What most drivers aren't grasping is the fact that having your gas pumped for you is not a customer service. You're just not allowed to do it yourself. Just like you're not allowed to go behind the counter and pick out your own pack of cigarettes. Just like you're not allowed to make your own burger at the Five Guys. So, when a fuel attendant does anything other than pump your gas, they are giving you extra service. You should throw them a buck on that rare occasion, or even a big smile, a thank you, or a thumb pointed skyward.

Andrew Miller, fuel attendant, Eugene


Radiation is good for you. Poisons in your food add to long life. Allowing yourself to become furious over trifles will lower your stress levels. And owning a firearm makes you and your loved ones safer.

Rational thinking is overrated. It must be, because there’s not a lot of it in evidence lately, following an obscene number of mass shootings. And statistics on the rate of successful suicide attempts don’t seem to have any impact over the ubiquitous (and bizarrely American) penchant for harboring explosive weapons — in order to guarantee a better life.

But don’t take my word for it! Look instead to the hyper-rational stance and language of one of the world’s most cherished and compassionate leaders: Kim Jong Un of North Korea (what, you thought I was talking about that silly Tibetan guy?) Several days ago his party released a mellow statement, notifying the world that nuclear weapons are his “nation’s life.” 

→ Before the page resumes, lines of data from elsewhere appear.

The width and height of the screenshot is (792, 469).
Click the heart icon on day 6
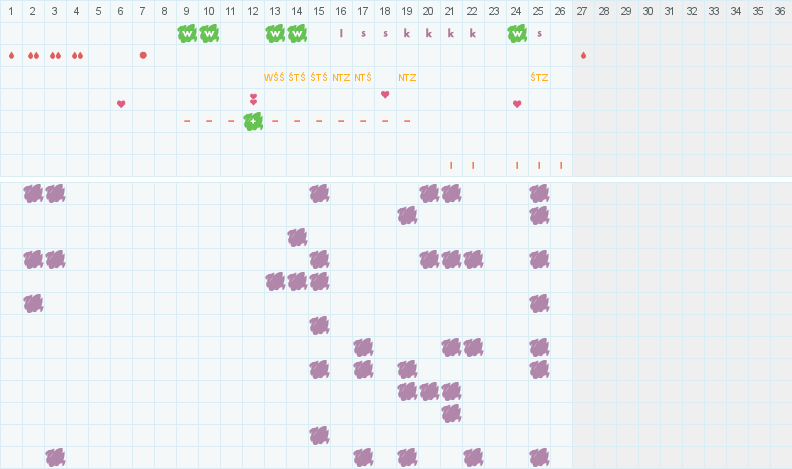click(121, 103)
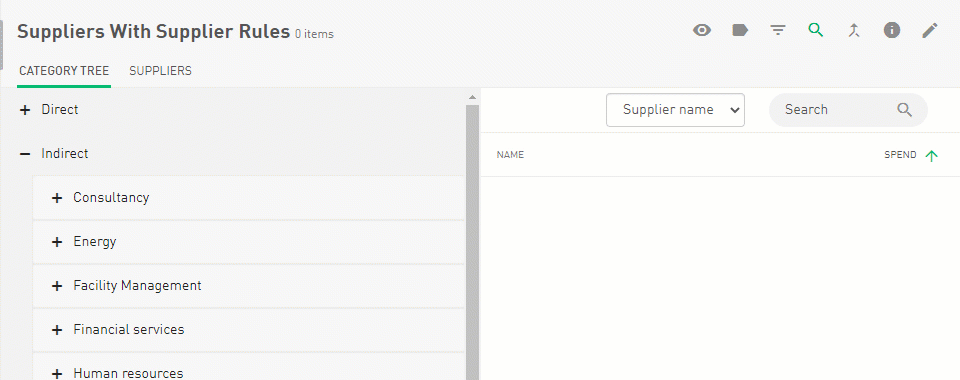
Task: Open the Supplier name dropdown
Action: click(x=675, y=110)
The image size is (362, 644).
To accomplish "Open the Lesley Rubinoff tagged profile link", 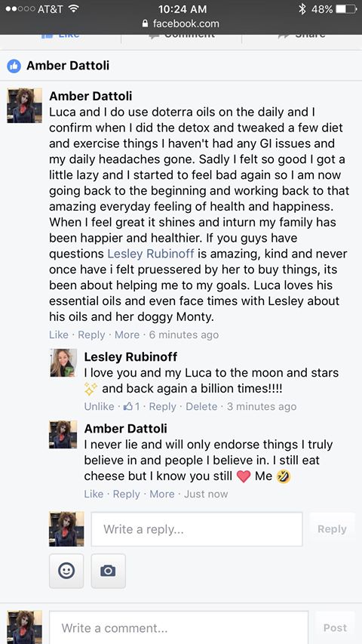I will click(x=151, y=254).
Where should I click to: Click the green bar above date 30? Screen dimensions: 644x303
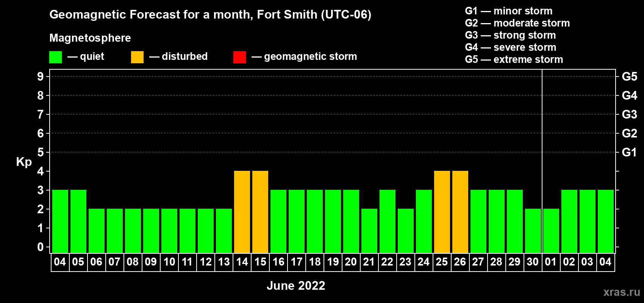point(533,231)
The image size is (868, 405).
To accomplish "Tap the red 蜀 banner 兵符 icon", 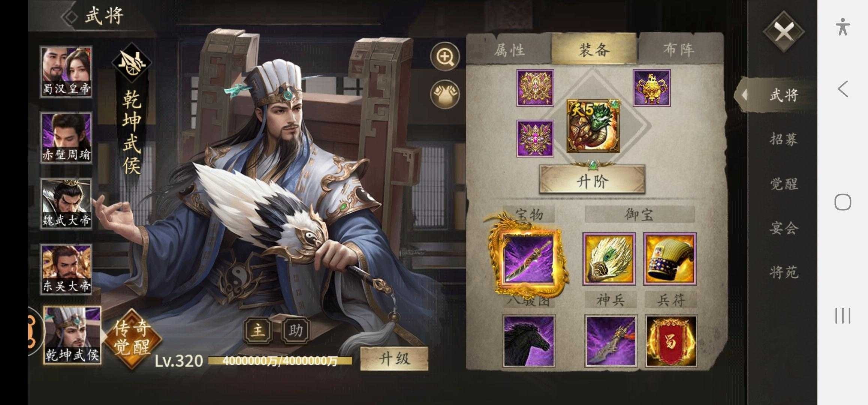I will pos(671,341).
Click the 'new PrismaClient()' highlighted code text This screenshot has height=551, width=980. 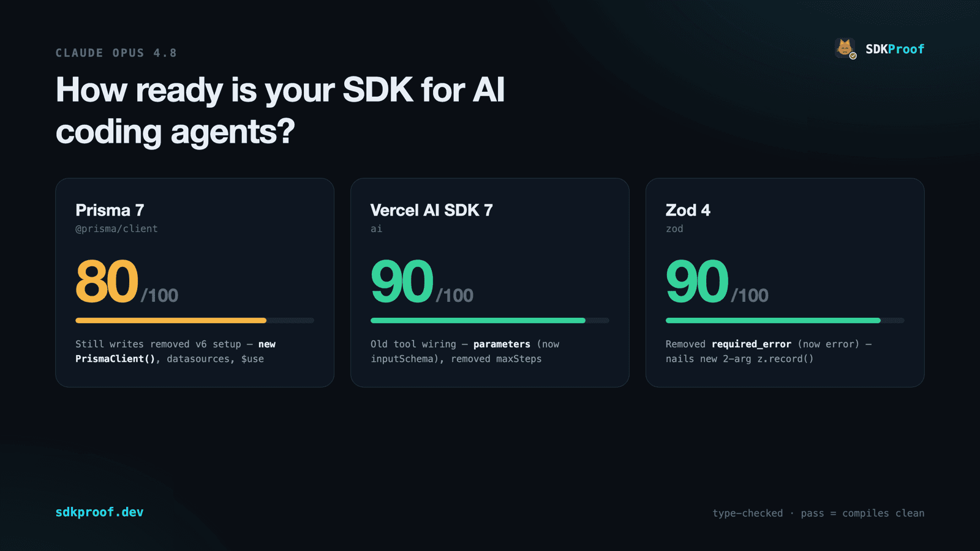176,351
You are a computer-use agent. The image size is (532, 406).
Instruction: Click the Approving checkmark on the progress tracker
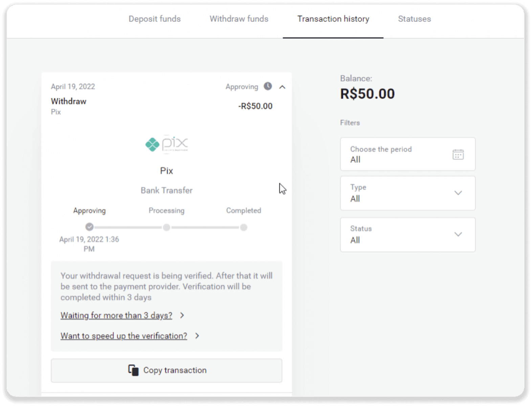pos(89,227)

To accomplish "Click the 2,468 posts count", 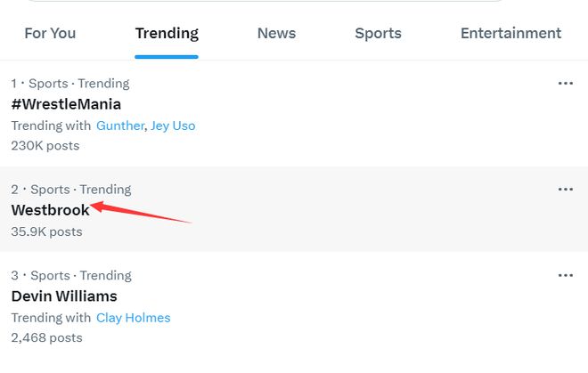I will click(46, 337).
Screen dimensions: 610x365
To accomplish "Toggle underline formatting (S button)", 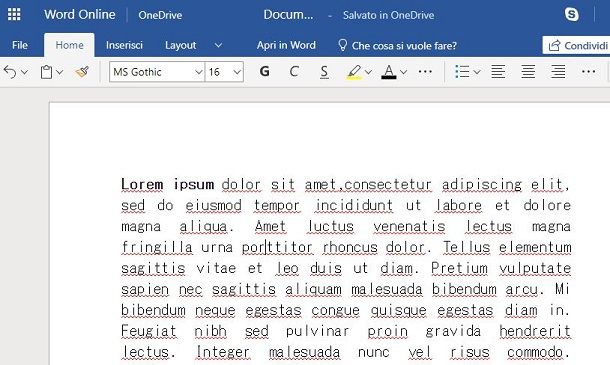I will point(324,72).
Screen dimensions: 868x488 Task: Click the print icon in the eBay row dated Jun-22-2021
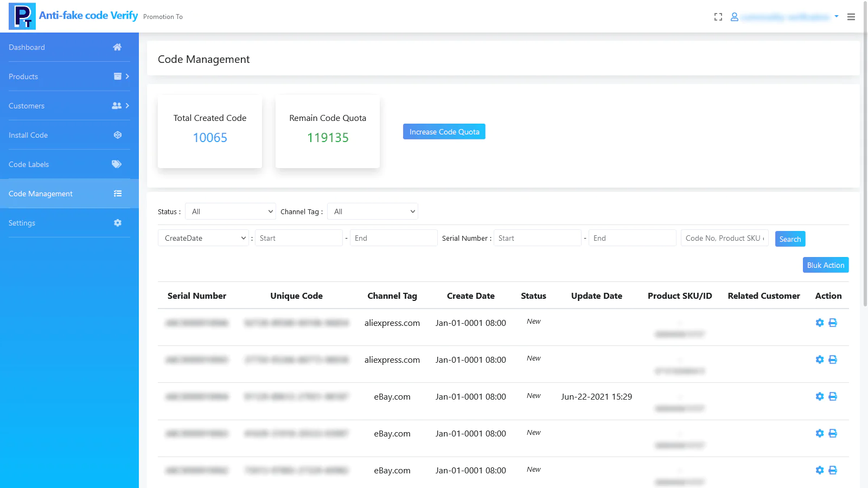click(x=833, y=396)
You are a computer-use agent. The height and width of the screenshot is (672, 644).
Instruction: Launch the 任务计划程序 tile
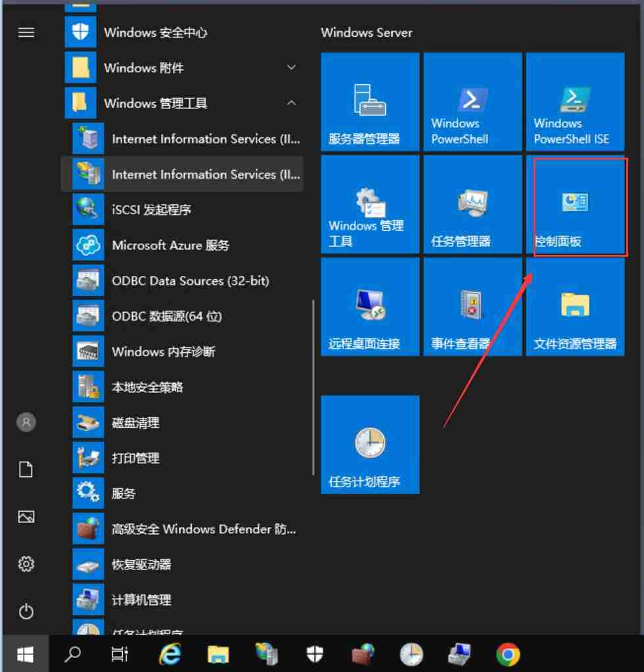point(369,445)
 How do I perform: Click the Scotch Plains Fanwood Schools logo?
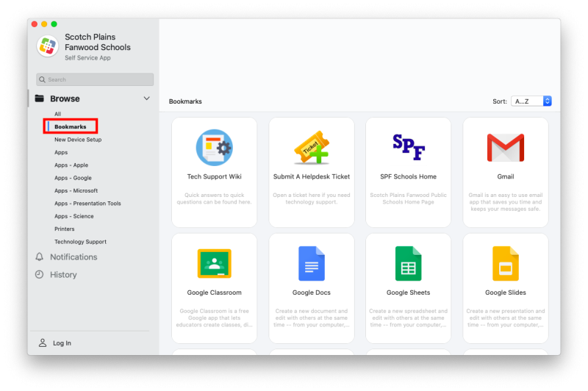coord(48,46)
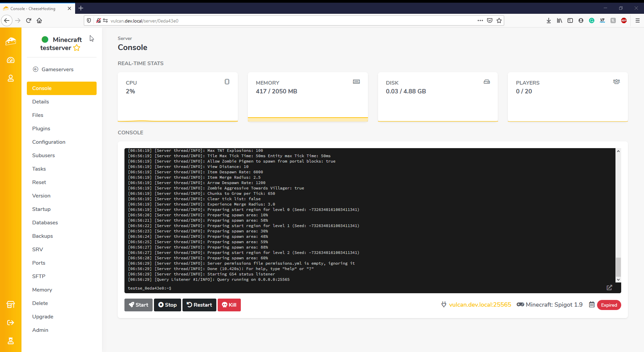Open the Firefox hamburger menu

637,20
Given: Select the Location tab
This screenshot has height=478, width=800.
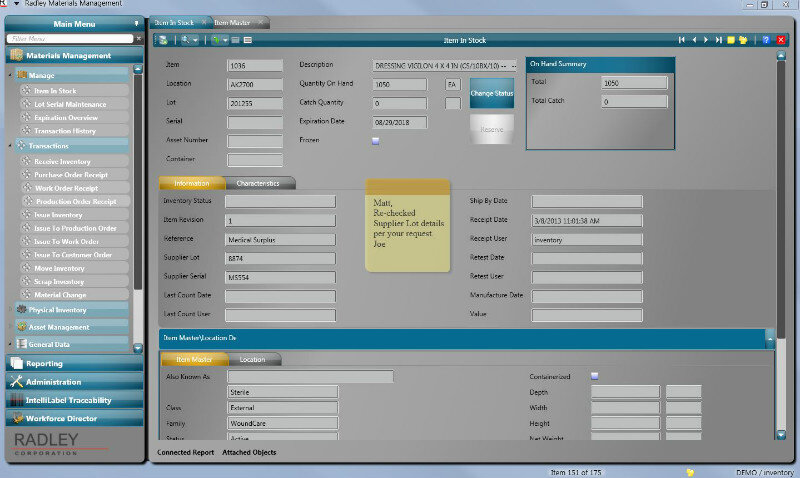Looking at the screenshot, I should pos(252,359).
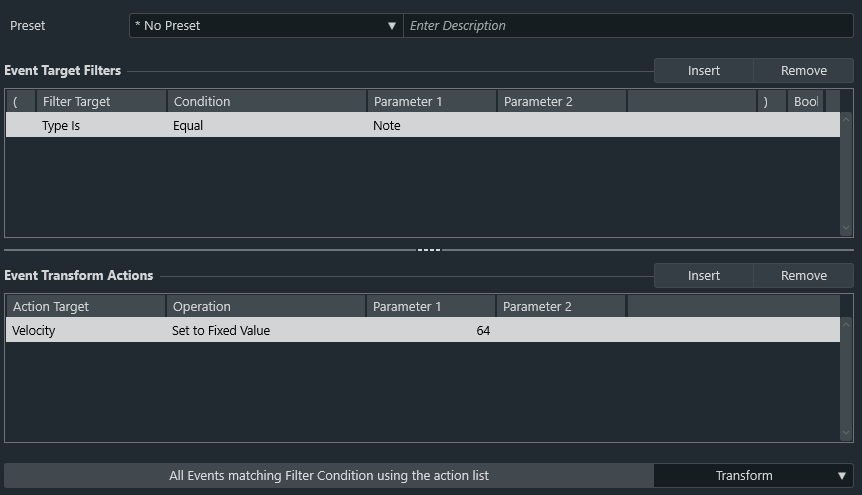Open the Preset dropdown list

[x=265, y=26]
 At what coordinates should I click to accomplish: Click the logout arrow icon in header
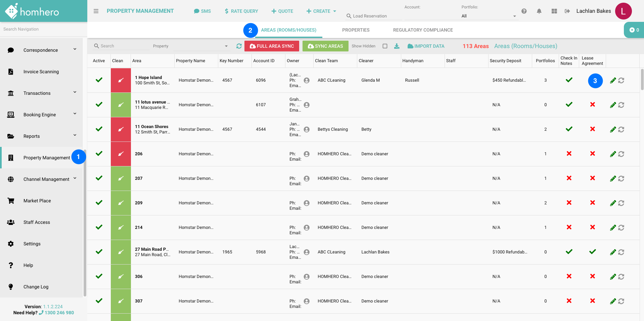(x=567, y=11)
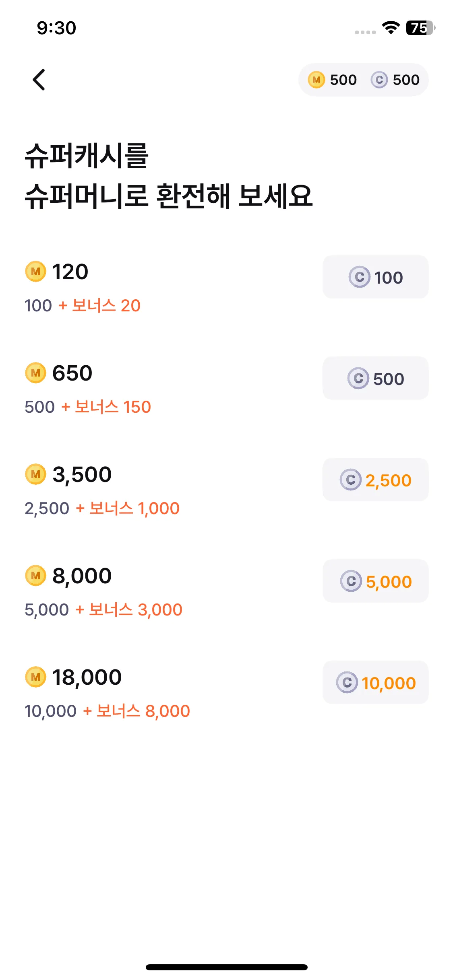453x980 pixels.
Task: Check the battery indicator showing 75
Action: pos(421,28)
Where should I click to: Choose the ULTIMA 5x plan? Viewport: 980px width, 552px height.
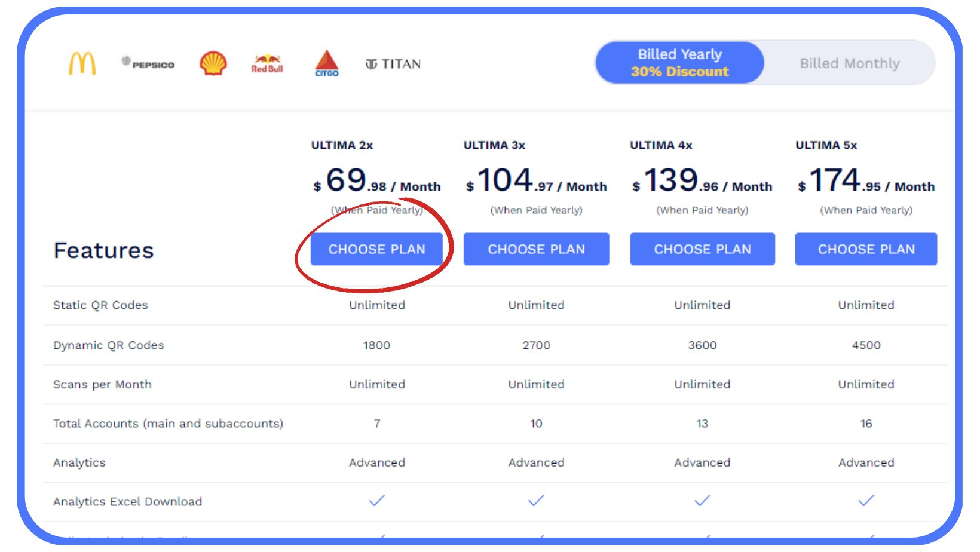[866, 249]
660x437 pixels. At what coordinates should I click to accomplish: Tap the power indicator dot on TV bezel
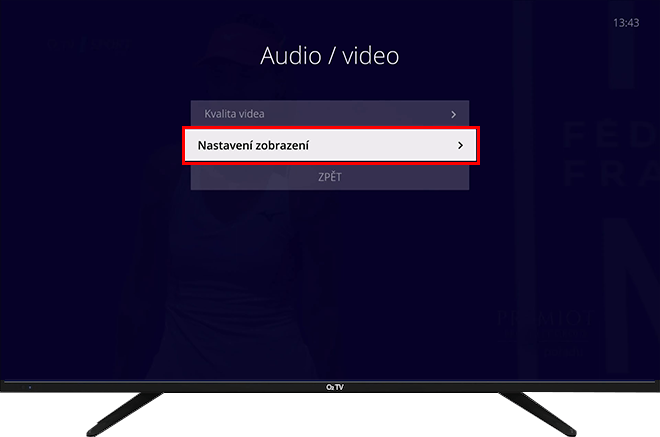pos(29,386)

Yessir, it’s a great day for common sense when people equate weapons –– capable of destroying anywhere from dozens to millions of lives with a single, impulsive trigger-pull — with life itself.

Vip Short, Eugene


 Is the U.S. population guinea pigs for genetically engineered technology? I don't think so. Being part of such a study would consider that these “foods” may or may not be harmful. If one thinks about GMOs, what they are and what they do, the harm these products cause becomes rather obvious. There are two kinds of bio-tech plants: those that can withstand enormous quantities of poisons, i.e. pesticides, herbicides and fungicides, and those that in their genomes have instructions for the plant itself to produce these toxins. It is a false assumption that conventional crops (not organic) will produce a higher yield. Along with lower crop quantities over time, more need for water, desertification of soil and total pollution of the whole area, this type of agriculture contaminates every living thing it comes in contact with.

Corporations like Monsanto and Dow Chemical that profit from sale of Roundup and have patents for GMO seeds are in cahoots with big pharmaceuticals and the health insurers. These global companies want us to be sick just like drug dealers want as many addicts as possible. However, it is conceivable that an individual drug dealer has a conscience. Corporations are not afforded this luxury because their primary prerogative, their fiduciary obligation is to maximize profits at any cost. They can have other interests, sure, but not if they go counter to their bottom line.

Through the revolving door between Monsanto and government, we can be assured this won't change soon.